Treatment/Management
Treatment of the symptoms occurring in pediatric mastocytosis consists of the prevention of exposure to agents that are known to cause symptoms in that child, and the use of medications if necessary. “Management” is at least as important as “medication”.
When symptoms are present in children with mastocytosis, it is often beneficial to treat them with medications at the time of symptoms, or with routine doses of medication if symptoms are frequent.
H1 antihistamines, such as are normally associated with relief of allergic symptoms, are the first treatment used, and can relieve most of the symptoms present in pediatric mastocytosis. It may be necessary to try several different H1 antihistamines, using each for several weeks before evaluating its effect.

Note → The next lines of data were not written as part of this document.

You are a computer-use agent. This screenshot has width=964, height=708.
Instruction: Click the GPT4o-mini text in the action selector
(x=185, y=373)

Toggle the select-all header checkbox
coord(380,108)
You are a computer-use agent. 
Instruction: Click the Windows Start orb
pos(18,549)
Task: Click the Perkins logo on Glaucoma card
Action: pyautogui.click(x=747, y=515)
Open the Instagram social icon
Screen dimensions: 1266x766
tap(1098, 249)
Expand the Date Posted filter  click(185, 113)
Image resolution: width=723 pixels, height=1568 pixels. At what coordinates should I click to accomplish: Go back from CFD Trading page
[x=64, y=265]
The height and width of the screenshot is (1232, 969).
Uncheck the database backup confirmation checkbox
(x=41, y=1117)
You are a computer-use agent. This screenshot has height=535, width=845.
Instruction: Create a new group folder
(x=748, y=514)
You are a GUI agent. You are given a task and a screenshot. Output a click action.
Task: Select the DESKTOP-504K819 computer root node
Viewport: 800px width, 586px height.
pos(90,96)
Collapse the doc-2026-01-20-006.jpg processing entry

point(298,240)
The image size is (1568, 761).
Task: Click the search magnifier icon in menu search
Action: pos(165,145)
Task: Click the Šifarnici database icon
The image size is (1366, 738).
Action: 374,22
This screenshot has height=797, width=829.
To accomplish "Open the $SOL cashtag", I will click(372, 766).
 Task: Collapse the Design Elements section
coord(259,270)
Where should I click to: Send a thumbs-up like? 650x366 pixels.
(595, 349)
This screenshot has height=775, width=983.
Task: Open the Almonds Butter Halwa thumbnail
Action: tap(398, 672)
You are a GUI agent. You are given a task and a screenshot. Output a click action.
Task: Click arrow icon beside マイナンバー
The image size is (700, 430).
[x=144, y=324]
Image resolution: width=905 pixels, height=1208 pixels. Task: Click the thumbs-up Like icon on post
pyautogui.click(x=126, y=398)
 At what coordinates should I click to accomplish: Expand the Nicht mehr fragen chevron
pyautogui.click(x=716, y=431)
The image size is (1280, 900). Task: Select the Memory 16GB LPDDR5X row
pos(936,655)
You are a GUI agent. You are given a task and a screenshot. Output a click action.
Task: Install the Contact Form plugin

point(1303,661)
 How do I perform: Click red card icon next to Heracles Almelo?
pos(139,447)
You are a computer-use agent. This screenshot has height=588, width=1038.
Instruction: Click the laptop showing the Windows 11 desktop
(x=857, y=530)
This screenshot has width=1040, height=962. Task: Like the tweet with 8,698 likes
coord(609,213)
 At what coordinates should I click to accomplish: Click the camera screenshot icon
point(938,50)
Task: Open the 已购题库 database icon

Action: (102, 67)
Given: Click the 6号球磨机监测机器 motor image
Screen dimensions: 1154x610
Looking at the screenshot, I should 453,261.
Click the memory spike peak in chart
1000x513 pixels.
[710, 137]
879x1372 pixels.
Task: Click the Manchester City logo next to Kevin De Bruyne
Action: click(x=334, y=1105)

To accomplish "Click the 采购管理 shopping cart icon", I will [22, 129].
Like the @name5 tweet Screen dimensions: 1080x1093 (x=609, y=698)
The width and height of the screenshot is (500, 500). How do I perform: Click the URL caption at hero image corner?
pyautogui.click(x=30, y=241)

H2 antihistamines, such as Pepcid (famotidine) and Zantac (ranitidine) may relieve skin symptoms that continue in spite of adequate treatment with H1 antihistamine. They also relieve symptoms from excessive stomach acid or gastric reflux.
If a child is taking both H1 and H2 antihistamines in adequate doses and still experiences frequent symptoms, there are several other medications used, depending on the symptoms.
Cromolyn (disodium cromoglycate) reduces mast cell activity. It can be used orally for GI symptoms, by inhalation for respiratory symptoms, as a nasal spray to reduce congestion, as eye drops to relieve itching and swelling of eyes, and as a topical cream to relieve skin symptoms. Cromolyn is absorbed into the system through both oral and inhalational use and, although absorption is minimal, children often experience a reduction in many of their symptoms.
Children with severe and symptomatic skin involvement (such as those with extensive urticaria pigmentosa and those with diffuse cutaneous mastocytosis) may be helped with light treatments in conjunction with taking a medication called psoralen. This treatment is referred to as PUVA, and reduces substantially the number of mast cells in the skin.
Leukotriene receptor blocking agent montelukast (Singulair) may be helpful when respiratory symptoms remain in spite of all of the above treatment, especially in children who have asthma along with their mastocytosis.
Other drugs are available for various symptoms and may be tried in consultation with a mastocytosis-experienced specialist. Aspirin and other non-steroidal anti-inflammatory drugs can cause sudden onset of severe symptoms in people with mastocytosis and are especially contraindicated in children with diffuse cutaneous mastocytosis because of their ability to cause gastrointestinal bleeding.
The emergency use of epinephrine (adrenaline) injection is controversial in very small children, for whom the available single-dose injectors would result in overdose. In children whose body weight is adequate for the use of EpiPen Jr., having one on hand and instructing the parent or caregiver in its use is an important safeguard if severe symptoms, such as loss of consciousness and shock, occur. These severe symptoms are possible in all forms of pediatric mastocytosis, and consultation with an experienced physician as to the use of EpiPen should be undertaken as soon as a child is diagnosed with mastocytosis.
Conclusion:
A diagnosis of pediatric mastocytosis may present challenges for the child and the family involved. Children with “spots” need to be reassured about social contacts, and children who experience obvious symptoms need the protection of having the adults around them educated in how to manage and treat these symptoms. Organizations such as Mastokids.Org (www.mastokids.org) can help families and affected children select useful techniques for coping with the disease while helping the child live as normal a life as possible.